Mutational signature stratification of recurrent gliomas reveals distinct patterns of genomic traits

Background: Although temozolomide (TMZ) is widely used for glioma treatment, its therapeutic benefit is limited by acquired resistance and recurrence, facilitated by intratumor heterogeneity. Mutational signatures can inform tumor evolution and reveal alterations associated with treatment response. Methods: We performed a molecular analysis of 96 glioma recurrences with sufficient private single-base substitution (SBS) relative to their matched primary tumors, stratified by their dominant SBS. Results: Four groups were identified: SBS11 (TMZ, n=38), SBS1/5 (aging, n=32), SBS6/15/21/26 (microsatellite instability (MSI), n=13), and other dominant SBSs (n=13). Recurrences with dominant SBS11 showed markedly higher acquired mutational counts than the other groups (1338 vs 59 (aging) vs 57 (MSI) vs 57 (other); p<0.01). Mutations in SYNE2 , SZT2 , and FBN3 were exclusive to recurrences with dominant or second-dominant SBS11 (n=41), and 85% (35/41) harbored a mutation in at least one of these genes. Among TMZ-associated recurrences, SBS23 was frequent (44%, 18/41) and was associated with higher acquired mutational counts (2089 vs 1188; p=0.018) and more IDH-wildtype tumors (67% vs 30%; p=0.037) compared with cases lacking SBS23 dominance.

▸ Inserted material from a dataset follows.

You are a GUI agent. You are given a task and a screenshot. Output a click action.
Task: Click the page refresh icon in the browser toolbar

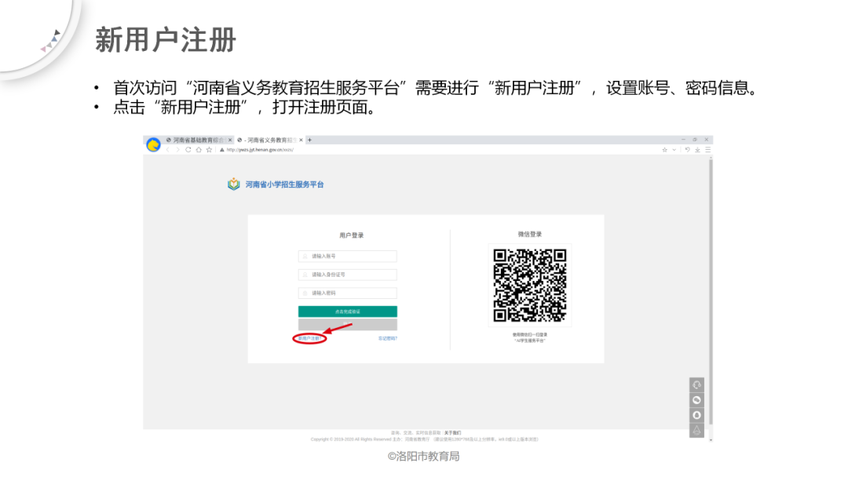pos(188,149)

MAPKBP1 mutations were enriched in SBS23-positive recurrences (56% (10/18) vs 0% (0/23); p<0.001). Aging-dominant recurrences showed more frequent acquired chromosome 16q losses (22% vs 8% (TMZ) vs 0% (MSI) vs 0% (other); p<0.05), which were associated with an increased fraction of the genome altered when compared with diploid chromosome 16q (15% vs 7%; p=0.01). Conclusions: Collectively, these findings show that signature-based grouping of recurrences can refine molecular characterization after therapy and nominate candidate biomarkers linked to resistance.